So you may remember that a while ago, Emma announced the release of the first images from Hershel, and last Thursday it was the turn of its sister mission’s first light to be set free to the public. Planck is out there to capture radiation which was created when the Universe was incredibly young, just a mere 340,000 years old or so – we call it the Cosmic Microwave Background radiation. If that sounds like a lot, remember that the Universe is around 13,500,000,000 years old today (give or take a few hundreds of thousands of years)! In human terms, it’s the equivalent of looking at a picture of myself 6 hours after my birth – prior to my first bath, even.

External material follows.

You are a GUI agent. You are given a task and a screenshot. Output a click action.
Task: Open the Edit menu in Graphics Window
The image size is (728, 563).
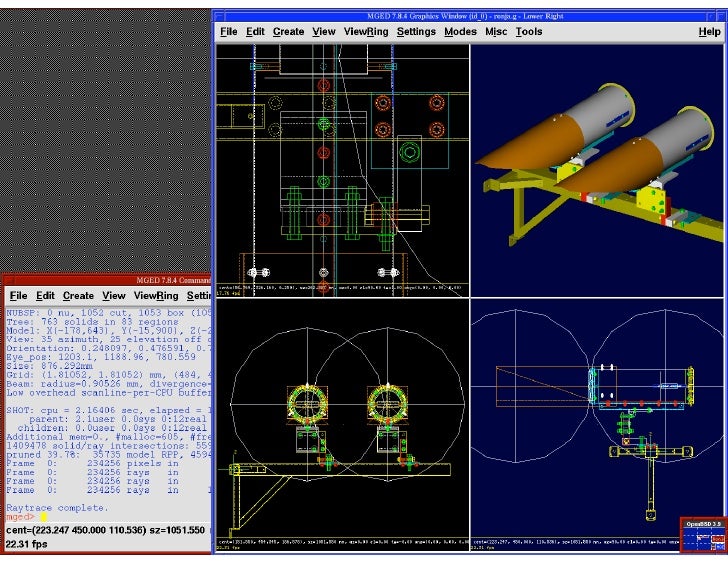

The difference between me and the Universe – or one of – is the fact that we can tell an awful lot about the content, geometry and evolution of the Universe from such an early on picture. Our understanding of Cosmology has in fact been shaped by a previous experiment that has been mapping the Cosmic Microwave Background since 2004 – NASA’s Wilkinson Microwave Anisotropy Probe. WMAP has answered many questions and raised tons more, both being the mark of a successful science experiment. Planck is like WMAP in its primary goal – which is to map the Cosmic Microwave Background with unprecedented detail and precision – but differs in just how well it can do it, which in turn broadens the scope of scientific questions it can answer. And of the ones it can raise!
So here you have it – a true, honest to heart picture of the Universe when it was less than 400,000 years old:
What you see is actually a combination of two pictures, so let me explain. The colourful strip that twists around the picture is the data that has come from Planck. The background, is an image of the full night sky, projected into two dimensions (like you would for a world map, pretty much) and with our own Milk Way going along the centre. The background is just there to give you a frame of reference – eventually Planck will map the whole sky, as that colourful strip extends to cover more and more of the sky. The reason why they look so different is because Planck is designed to pick up radiation in the microwave region of the electromagnetic spectrum, whereas the background picture is in visible light.
Planck will also look at each region of the sky multiple times, and each time it does it will improve the scientific value of the data. This is simply a preliminary picture, in the way of an example – but the data quality is excellent and all seems to be in place for a highly successful and smooth mission. We have to wait a while yet for the first science results to come out, but rest assured that we will cover them here on weareallinthegutter as they arrive.
These are good times, exciting times for science and cosmology – exciting times indeed!